You have probably seen the advertisements on television or on billboards of lawyers or their clients exclaiming that they received a settlement of “one million dollars!” However, these advertisements are too cursory to go into any details concerning the case that led to the enumerated settlement amount. This can be misleading in two ways; 1) it can act as a covert “guarantee” that this specific lawyer can/will recover this type of amount for all clients, which can lead to client dissatisfaction and 2) it can sometimes overestimate the skills of the advertising attorney.

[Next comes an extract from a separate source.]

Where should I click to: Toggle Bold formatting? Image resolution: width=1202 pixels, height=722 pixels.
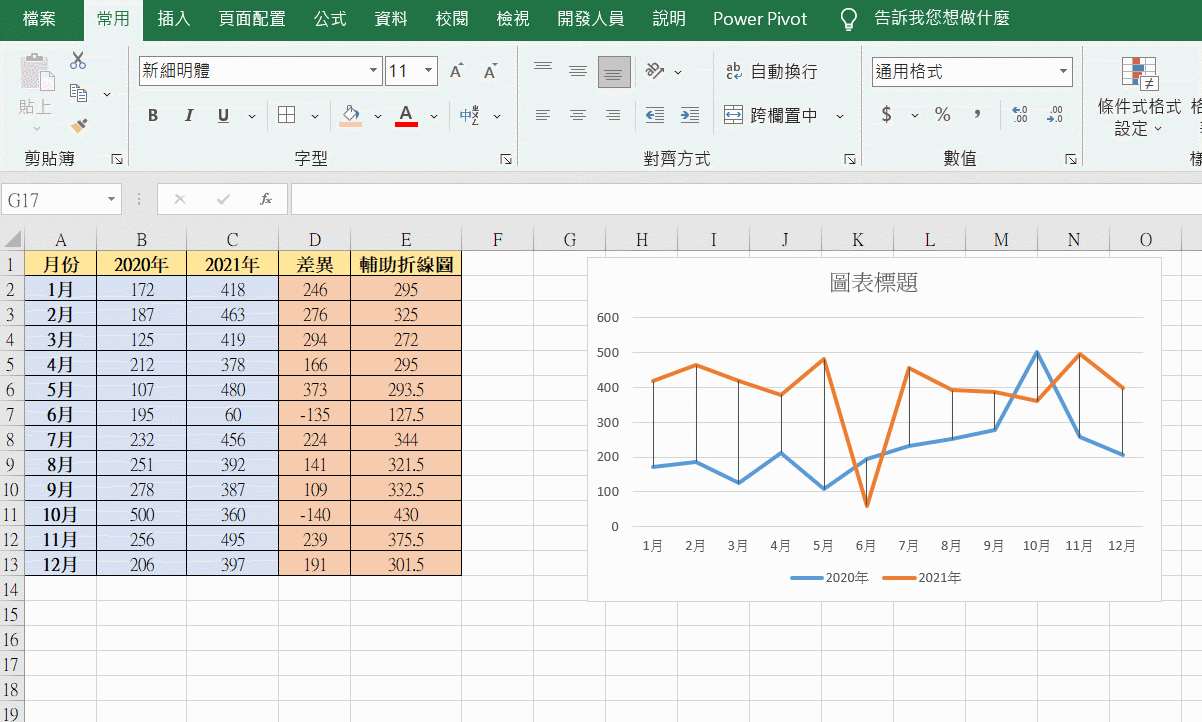pos(153,116)
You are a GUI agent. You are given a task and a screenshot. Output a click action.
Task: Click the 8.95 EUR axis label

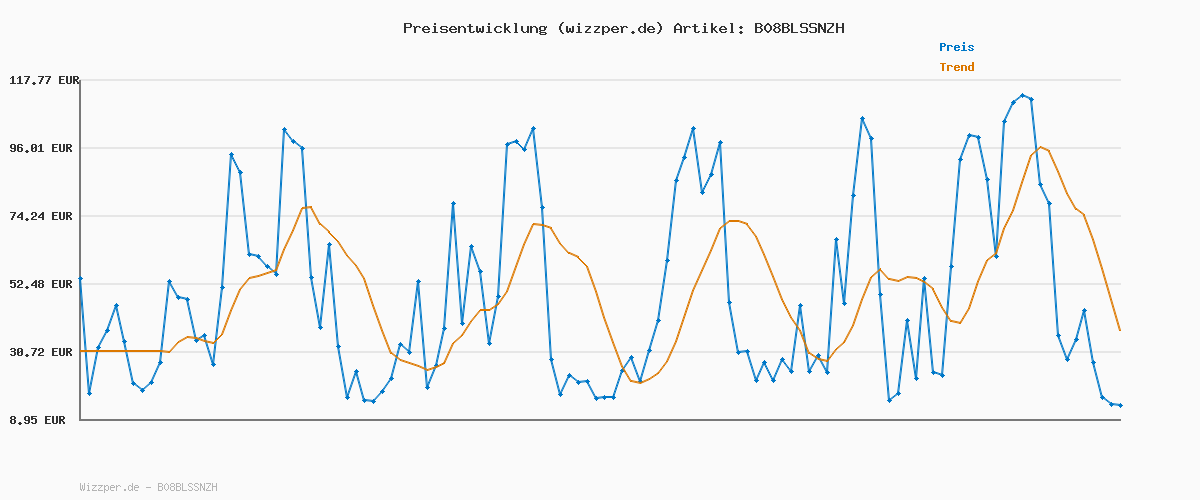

All claims are unique and involve differences in damages, liability and levels of insurance. Advertising an amount of a settlement is in no way instructive on what a different Plaintiff can expect from his/her lawsuit. Further, advertisements always boast about the large settlement, but in reality, those large settlements represent only a small percentage of personal injury cases. At worst, this is false advertising and at best, it gives the client unreasonable expectations.
Achieving a settlement with 6 or 7 figures is not necessarily indicative of skillful lawyering. Sometimes, it is merely indicative of lucky lawyering. Advertisements do not and cannot describe all of the aspects of a case that determine the outcome or settlement. Advertisements do not tell us the severity of the injuries. Advertisements do not tell us the severity of the accident. Advertisements do not tell us the culpability of the defendant(s). Advertisements do not tell us if and how much insurance was available to cover the losses. Advertisements do not tell us the skill of the lawyer involved in achieving the settlement; they merely give us a raw number. Advertisements cannot tell us if a more skilled attorney could have or would have achieved a higher settlement.
Be careful about putting too much importance on settlement amounts touted in lawyer advertisements. Don’t estimate the value of your case based off of cases presented in advertisements. Don’t assume that an attorney who has handled a high value case is a skilled attorney.